Inwieweit Unterschiede im P-Glykoprotein beim Patienten nachweisbar und für die Behandlung wichtig sind, erforschten Uhr und seine Kollegen in der Studie am Münchner Max-Planck-Institut. An 443 Patienten mit einer Depression untersuchten sie, ob sich der Therapieerfolg der Antidepressiva anhand der individuellen genetischen Ausprägung des ABCB-1 Gens vorhersagen lässt. Von 95 Einzelnukleotid Unterschieden (SNP´s) im ABCB-1 Gen verbesserten mehrere den Therapieerfolg von Antidepressiva, die vom P-Glykoprotein transportiert werden. Patienten, welche an einer bestimmten Position den Genbaustein Cytosin tragen, haben eine 2,5-fach höhere Wahrscheinlichkeit nach vier- bis sechswöchiger Behandlung mit diesen Antidepressiva wieder gesund zu sein als Nicht-Cytosin-Träger.
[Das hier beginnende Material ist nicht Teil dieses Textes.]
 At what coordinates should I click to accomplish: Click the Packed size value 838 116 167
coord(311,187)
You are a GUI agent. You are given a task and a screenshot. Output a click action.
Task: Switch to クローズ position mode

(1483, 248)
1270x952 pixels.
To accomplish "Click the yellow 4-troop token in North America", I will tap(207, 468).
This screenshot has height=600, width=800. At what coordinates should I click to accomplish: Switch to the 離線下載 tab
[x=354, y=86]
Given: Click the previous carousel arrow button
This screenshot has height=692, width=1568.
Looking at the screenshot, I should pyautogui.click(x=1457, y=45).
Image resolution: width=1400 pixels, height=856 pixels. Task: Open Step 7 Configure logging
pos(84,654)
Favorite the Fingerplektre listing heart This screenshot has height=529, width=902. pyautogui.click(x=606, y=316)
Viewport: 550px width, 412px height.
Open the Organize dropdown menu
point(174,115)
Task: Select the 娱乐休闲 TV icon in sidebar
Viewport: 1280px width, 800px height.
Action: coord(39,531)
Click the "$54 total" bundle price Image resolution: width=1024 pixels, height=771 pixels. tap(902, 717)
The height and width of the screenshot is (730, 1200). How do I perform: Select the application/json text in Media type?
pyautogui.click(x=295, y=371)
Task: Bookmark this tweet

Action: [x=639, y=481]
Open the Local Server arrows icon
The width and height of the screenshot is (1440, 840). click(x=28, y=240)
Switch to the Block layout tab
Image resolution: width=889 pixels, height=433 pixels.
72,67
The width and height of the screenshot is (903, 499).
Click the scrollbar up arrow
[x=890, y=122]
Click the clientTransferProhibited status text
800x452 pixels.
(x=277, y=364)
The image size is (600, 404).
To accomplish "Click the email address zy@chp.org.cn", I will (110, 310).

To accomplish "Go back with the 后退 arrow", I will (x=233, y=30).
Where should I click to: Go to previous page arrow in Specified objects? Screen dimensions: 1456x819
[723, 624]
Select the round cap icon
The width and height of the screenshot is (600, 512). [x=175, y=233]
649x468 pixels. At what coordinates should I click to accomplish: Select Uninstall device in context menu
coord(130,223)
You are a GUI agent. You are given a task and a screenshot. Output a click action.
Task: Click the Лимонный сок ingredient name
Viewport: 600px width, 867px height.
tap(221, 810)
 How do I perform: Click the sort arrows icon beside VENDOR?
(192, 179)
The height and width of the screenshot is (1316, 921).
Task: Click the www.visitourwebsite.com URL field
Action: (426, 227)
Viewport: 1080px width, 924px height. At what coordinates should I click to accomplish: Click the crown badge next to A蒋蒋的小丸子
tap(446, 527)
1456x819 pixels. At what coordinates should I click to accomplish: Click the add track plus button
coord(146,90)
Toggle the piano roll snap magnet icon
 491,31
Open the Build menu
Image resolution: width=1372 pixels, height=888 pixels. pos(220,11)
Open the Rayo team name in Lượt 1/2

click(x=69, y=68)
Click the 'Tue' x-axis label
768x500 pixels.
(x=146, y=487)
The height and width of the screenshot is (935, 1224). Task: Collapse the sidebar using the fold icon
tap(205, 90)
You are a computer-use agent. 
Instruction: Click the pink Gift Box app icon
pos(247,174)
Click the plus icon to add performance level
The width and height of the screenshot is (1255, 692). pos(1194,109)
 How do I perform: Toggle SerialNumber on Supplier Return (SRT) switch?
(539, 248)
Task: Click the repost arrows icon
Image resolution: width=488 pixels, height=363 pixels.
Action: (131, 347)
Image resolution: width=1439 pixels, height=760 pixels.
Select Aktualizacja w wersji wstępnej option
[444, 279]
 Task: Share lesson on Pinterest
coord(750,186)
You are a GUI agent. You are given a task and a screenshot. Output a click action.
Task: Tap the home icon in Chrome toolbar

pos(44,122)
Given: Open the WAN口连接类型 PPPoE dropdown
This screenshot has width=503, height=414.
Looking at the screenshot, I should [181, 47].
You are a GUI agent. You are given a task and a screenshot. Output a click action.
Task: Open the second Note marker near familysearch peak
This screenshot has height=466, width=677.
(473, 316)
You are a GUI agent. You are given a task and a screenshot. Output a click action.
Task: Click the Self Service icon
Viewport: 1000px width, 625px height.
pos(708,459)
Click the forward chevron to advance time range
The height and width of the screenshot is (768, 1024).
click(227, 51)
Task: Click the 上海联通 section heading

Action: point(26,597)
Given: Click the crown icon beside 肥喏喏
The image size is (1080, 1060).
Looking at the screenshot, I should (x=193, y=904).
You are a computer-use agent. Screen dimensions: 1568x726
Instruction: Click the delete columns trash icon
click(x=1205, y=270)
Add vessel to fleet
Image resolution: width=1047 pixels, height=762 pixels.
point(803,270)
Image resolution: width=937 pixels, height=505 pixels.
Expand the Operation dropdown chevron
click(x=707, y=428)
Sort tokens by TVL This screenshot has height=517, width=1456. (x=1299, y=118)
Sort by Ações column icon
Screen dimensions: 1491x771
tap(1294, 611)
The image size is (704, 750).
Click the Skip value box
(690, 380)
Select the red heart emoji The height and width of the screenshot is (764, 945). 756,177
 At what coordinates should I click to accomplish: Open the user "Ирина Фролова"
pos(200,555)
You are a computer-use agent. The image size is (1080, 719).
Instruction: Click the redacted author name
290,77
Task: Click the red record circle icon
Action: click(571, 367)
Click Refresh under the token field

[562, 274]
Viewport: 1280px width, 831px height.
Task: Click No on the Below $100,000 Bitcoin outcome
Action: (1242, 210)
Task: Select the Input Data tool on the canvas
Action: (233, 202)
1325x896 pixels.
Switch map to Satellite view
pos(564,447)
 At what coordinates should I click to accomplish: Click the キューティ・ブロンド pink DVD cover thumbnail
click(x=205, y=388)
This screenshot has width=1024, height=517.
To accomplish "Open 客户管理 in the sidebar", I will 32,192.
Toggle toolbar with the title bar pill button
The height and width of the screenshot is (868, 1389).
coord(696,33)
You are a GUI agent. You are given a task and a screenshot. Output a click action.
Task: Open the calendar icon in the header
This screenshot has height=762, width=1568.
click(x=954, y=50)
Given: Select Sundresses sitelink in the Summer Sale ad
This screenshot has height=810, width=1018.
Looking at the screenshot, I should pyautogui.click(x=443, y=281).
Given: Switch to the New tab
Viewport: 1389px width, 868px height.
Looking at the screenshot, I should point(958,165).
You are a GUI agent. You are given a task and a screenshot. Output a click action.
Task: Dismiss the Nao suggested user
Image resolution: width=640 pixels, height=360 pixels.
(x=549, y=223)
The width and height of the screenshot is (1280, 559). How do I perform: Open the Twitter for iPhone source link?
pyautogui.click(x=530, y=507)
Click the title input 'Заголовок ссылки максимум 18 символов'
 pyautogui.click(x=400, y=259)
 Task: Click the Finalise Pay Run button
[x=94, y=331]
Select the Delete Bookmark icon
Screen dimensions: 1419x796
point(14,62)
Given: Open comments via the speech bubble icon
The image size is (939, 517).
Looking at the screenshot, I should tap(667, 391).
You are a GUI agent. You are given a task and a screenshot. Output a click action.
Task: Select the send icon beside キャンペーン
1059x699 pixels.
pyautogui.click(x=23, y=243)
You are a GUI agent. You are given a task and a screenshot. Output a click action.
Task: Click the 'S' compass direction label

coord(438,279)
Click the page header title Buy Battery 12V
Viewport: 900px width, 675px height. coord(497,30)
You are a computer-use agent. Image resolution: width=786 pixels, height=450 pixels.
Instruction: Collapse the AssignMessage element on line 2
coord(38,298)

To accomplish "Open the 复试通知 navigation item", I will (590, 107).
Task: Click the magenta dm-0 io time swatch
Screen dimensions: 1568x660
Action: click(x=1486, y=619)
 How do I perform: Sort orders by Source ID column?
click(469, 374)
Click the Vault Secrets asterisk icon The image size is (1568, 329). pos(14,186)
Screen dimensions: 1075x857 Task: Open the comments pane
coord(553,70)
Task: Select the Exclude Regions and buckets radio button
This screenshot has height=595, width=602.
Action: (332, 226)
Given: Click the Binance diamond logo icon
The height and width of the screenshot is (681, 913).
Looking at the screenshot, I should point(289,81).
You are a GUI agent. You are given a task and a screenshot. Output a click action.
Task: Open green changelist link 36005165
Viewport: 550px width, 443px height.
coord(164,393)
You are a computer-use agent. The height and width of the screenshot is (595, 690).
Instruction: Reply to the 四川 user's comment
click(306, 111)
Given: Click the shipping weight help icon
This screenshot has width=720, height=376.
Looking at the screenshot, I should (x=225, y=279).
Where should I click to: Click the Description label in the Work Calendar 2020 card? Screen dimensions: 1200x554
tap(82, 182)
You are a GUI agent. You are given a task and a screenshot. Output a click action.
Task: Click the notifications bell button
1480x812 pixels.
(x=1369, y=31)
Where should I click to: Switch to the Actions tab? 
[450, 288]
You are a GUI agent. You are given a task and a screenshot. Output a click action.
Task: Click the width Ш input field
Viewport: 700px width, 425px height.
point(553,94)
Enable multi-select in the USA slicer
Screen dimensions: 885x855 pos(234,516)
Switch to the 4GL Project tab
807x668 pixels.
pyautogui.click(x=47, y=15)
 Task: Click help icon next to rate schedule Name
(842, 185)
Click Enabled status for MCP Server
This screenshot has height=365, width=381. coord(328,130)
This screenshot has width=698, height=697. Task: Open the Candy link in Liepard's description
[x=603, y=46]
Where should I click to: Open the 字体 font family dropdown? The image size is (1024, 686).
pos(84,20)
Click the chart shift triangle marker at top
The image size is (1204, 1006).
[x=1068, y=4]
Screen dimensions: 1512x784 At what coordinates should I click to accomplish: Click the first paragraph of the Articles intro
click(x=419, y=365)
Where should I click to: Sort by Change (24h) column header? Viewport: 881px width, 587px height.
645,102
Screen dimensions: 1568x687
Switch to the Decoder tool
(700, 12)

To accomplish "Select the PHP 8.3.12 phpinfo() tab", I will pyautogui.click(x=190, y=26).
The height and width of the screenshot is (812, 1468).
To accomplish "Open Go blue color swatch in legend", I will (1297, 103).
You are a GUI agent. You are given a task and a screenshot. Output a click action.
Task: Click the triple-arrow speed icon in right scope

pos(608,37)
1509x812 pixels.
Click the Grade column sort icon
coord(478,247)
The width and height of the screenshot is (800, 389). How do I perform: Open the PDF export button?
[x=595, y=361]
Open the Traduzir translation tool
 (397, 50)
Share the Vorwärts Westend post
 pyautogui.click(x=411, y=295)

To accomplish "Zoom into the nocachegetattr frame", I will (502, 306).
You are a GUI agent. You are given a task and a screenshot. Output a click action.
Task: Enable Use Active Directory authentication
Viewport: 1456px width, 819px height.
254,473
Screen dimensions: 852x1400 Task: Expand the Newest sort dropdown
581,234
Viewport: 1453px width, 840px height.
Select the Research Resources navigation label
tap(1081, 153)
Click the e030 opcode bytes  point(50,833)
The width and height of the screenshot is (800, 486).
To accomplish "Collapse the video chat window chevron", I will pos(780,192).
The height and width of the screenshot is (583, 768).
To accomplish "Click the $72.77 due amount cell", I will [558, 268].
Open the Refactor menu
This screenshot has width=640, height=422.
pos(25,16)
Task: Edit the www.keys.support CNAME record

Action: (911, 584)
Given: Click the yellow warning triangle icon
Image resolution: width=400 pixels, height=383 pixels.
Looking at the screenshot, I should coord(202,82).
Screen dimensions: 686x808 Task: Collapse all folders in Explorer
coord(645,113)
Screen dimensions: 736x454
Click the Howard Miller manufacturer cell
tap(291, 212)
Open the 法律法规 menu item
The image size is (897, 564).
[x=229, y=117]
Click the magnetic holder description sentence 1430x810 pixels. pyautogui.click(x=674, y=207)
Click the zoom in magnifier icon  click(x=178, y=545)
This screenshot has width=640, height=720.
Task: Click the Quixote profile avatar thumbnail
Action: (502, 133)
Neue Einblicke in die Antidepressiva-Wirkung

Zuvor hatte die Forschungsgruppe bereits nachgewiesen, dass das P-Glykoprotein in Mäusen einzelne Antidepressiva wie Citalopram, Paroxetin, Venlafaxine und Amitriptylin aus dem Gehirn transportiert, während es andere Antidepressiva wie etwa Mirtazapine nicht als Substrat erkennt. Die Wissenschaftler haben erstmals belegt, dass die Funktionalität des P-Glykoproteins die Konzentration von einzelnen Antidepressiva im Gehirn bestimmt. Sie vermuten, dass die verbesserte Wirkung der Substanzen bei depressiven Patienten mit den identifizierten Einzelnukleotid Unterschieden im ABCB-1-Gen auf einem ähnlichen Mechanismus beruht.

Der neue Einblick in die Zusammenhänge von Antidepressiva-Wirkung und individuellem Genotyp im ABCB-1 Gen legt die künftige Anwendung von Gentests nahe, um eine kostenintensive und vor allem unwirksame Therapie sowie deren eventuelle Nebenwirkungen zu vermeiden.

In ihrer in der Fachzeitschrift Neuron veröffentlichten Arbeit fordern die Autoren, dass generell alle im Gehirn wirkenden Medikamente auf ihren Status als P-Glykoprotein Substrat hin analysiert werden sollten. Und zwar schon bevor sie ihre Wirksamkeit in klinischen Studien beweisen müssen. „Viele in der Entwicklung stehende Substanzen könnten die notwendigen hohen Wirkprofile und geringere Nebenwirkungen zeigen, wenn sie ausschließlich an Patienten getestet würden, die aufgrund ihres Genprofils auf diese Substanzen positiv reagieren können.“ Werden die Genprofile der Probanden in den klinischen Studien nicht berücksichtigt, fallen manchen Wirkstoffe möglicherweise durch, die bestimmten Patienten helfen könnten.